┏━━

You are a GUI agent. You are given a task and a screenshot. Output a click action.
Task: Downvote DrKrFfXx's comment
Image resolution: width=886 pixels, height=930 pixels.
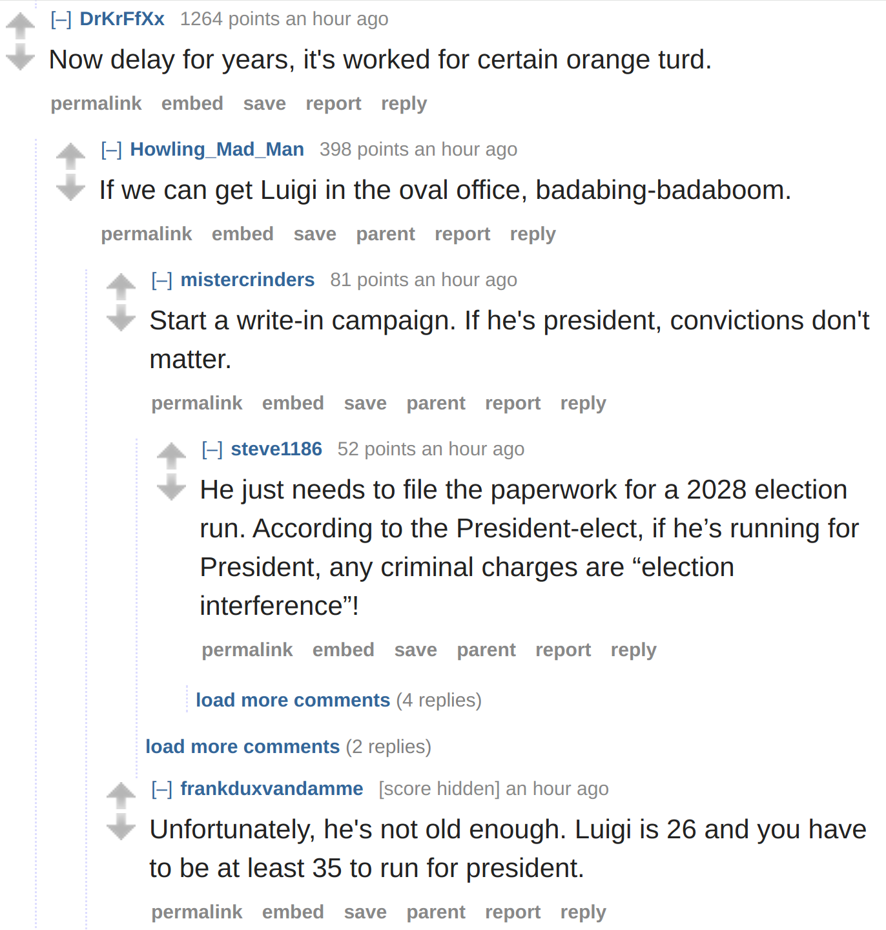(x=20, y=57)
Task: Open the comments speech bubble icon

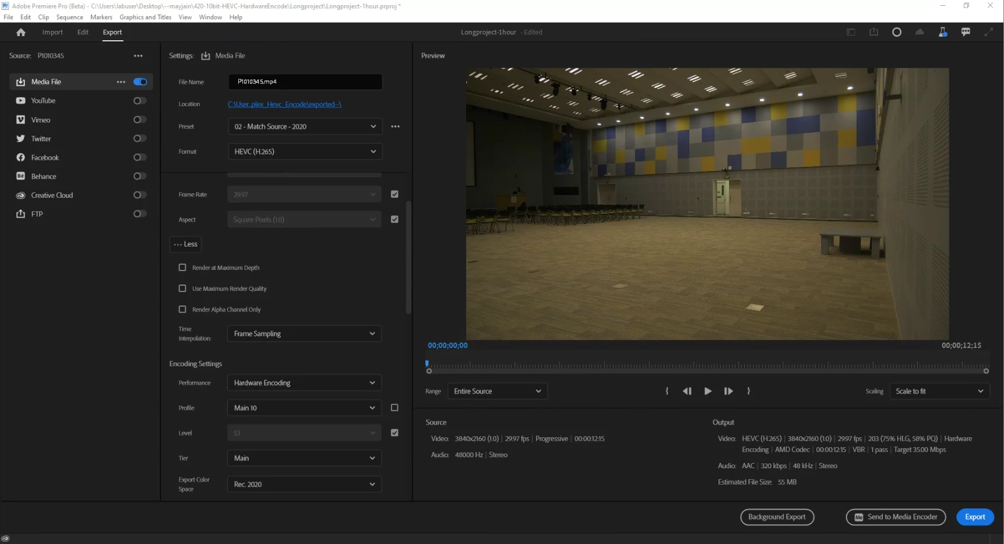Action: click(x=966, y=32)
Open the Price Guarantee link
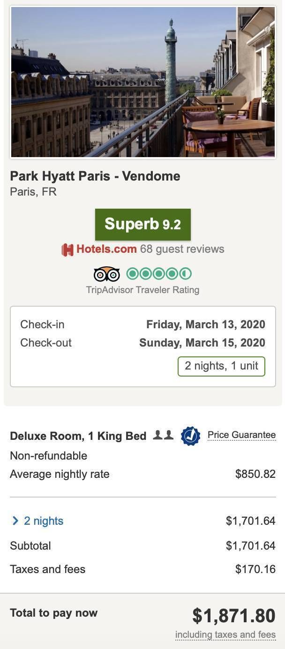 click(241, 435)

┗━━

WHAT IS REQUIRED: Word for word, write out each line from the one with "Task: Open the comments speech bubble icon" through the end of the entries above, and omit any pictures.

RESULT OF THE EXERCISE:
Task: Open the comments speech bubble icon

Action: click(x=966, y=32)
Open the Price Guarantee link
 click(241, 435)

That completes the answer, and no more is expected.